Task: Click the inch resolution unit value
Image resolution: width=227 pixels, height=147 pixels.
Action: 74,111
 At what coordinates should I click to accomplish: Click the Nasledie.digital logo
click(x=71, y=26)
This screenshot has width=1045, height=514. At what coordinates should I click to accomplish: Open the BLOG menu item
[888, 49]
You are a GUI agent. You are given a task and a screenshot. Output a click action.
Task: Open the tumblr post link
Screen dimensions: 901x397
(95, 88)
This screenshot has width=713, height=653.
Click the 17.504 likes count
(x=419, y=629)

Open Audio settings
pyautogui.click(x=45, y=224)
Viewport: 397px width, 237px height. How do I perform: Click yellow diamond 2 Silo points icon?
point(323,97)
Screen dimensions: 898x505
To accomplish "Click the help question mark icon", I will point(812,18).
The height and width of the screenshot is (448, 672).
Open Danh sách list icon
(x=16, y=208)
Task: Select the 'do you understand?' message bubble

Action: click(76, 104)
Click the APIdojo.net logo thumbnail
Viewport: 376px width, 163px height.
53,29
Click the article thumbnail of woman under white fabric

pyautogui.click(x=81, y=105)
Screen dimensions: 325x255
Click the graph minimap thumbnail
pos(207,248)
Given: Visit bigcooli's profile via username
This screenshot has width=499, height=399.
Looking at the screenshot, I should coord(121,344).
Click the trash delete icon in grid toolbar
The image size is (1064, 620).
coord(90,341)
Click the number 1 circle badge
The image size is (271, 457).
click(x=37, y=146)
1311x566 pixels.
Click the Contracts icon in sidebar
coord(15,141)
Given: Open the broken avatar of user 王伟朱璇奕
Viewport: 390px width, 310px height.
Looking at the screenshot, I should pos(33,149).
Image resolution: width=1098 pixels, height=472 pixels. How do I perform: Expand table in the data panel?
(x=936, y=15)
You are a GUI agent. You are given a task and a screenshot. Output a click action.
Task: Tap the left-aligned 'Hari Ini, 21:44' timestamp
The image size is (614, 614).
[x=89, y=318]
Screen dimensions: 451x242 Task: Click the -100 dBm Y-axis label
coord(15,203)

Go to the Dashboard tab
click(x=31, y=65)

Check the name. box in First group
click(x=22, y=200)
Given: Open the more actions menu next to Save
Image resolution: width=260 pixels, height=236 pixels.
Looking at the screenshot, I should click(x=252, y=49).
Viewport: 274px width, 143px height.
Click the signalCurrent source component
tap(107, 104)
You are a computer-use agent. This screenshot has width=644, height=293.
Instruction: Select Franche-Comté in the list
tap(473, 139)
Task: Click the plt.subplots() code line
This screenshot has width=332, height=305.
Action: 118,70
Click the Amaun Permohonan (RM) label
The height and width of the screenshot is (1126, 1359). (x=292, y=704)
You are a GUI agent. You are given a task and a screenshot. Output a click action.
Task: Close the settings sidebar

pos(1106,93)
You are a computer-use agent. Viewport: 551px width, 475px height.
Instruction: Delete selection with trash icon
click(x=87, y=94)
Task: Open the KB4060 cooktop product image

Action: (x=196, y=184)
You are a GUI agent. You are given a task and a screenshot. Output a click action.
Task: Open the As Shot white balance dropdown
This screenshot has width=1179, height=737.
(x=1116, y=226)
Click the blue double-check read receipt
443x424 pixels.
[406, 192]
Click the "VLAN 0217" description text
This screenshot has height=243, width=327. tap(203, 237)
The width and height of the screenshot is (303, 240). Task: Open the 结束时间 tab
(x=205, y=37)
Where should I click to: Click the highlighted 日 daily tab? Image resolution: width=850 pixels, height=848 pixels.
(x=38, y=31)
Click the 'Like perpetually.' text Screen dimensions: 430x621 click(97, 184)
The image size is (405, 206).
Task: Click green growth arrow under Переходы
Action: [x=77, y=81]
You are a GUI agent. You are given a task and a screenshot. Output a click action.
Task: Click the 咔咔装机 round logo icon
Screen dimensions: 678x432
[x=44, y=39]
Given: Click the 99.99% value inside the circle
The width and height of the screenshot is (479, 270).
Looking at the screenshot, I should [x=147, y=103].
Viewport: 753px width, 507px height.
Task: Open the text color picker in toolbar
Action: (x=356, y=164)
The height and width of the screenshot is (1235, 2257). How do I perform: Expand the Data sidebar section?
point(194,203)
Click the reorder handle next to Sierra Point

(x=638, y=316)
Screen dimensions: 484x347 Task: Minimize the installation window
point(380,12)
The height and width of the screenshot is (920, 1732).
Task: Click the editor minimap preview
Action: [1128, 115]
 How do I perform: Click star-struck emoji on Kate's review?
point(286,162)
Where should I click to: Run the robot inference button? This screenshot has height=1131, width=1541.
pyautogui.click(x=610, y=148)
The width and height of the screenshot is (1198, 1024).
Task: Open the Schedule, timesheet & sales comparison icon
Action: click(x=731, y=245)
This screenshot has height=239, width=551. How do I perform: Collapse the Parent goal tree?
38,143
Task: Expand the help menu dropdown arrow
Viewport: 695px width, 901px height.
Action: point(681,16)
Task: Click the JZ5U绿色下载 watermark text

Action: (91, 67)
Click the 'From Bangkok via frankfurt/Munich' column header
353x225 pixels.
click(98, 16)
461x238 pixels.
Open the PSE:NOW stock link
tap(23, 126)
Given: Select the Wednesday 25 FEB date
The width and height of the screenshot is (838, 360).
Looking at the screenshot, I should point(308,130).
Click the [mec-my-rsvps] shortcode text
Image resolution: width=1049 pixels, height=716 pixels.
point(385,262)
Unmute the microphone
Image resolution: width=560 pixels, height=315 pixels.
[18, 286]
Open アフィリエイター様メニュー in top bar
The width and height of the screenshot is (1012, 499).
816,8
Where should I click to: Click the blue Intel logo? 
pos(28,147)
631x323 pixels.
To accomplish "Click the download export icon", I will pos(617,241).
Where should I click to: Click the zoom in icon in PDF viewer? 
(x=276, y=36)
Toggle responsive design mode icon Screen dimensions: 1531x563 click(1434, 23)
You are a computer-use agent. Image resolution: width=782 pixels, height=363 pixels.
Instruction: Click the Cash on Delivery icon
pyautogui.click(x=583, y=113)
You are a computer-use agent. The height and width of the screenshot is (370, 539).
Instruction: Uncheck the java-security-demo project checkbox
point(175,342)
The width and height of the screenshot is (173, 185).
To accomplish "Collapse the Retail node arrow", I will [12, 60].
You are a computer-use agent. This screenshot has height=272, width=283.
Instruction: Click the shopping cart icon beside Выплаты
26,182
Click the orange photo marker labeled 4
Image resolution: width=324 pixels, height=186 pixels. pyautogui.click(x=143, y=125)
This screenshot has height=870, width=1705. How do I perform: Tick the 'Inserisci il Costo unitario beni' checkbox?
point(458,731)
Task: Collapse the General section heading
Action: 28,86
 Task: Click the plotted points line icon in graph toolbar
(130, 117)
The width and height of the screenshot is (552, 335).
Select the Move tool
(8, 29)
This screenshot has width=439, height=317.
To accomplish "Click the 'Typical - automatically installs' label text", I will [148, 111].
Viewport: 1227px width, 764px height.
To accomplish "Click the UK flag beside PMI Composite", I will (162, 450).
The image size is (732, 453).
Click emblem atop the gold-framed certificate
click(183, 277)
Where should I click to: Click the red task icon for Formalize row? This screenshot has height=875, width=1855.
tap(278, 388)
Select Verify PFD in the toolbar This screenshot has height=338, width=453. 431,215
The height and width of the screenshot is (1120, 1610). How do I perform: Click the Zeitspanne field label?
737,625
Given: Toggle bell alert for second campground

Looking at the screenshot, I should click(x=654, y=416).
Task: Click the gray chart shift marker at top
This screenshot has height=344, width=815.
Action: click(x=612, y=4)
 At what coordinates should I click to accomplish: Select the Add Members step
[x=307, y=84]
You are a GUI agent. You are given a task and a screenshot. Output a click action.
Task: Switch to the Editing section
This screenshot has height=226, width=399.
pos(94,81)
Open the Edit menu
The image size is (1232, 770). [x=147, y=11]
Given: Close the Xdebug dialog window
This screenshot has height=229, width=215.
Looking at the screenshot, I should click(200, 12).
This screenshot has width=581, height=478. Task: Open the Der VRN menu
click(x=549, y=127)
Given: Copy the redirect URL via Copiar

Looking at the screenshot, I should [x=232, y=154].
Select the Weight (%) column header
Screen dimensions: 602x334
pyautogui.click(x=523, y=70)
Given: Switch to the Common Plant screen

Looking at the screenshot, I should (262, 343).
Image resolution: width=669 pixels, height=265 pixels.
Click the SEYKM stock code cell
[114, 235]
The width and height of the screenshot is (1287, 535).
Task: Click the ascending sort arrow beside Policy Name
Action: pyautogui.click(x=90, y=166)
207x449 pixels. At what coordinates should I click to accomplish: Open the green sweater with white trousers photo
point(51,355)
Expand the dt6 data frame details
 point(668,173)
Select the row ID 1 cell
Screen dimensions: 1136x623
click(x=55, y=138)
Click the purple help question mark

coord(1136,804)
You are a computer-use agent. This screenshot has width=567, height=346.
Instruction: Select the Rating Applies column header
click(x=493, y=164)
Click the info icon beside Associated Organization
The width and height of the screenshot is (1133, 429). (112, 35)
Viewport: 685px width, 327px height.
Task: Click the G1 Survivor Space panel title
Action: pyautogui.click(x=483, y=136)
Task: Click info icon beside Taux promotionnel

* * *

*WHAT YOU HAVE TO DO*:
Starting at the line with "Click the 'Like" and ending at the line with "Task: Click the 咔咔装机 round logo icon", print each line of the listing above exactly, with no other lines.

*EXERCISE RESULT*:
Click the 'Like perpetually.' text Screen dimensions: 430x621 click(97, 184)
The image size is (405, 206).
Task: Click green growth arrow under Переходы
Action: [x=77, y=81]
You are a GUI agent. You are given a task and a screenshot. Output a click action.
Task: Click the 咔咔装机 round logo icon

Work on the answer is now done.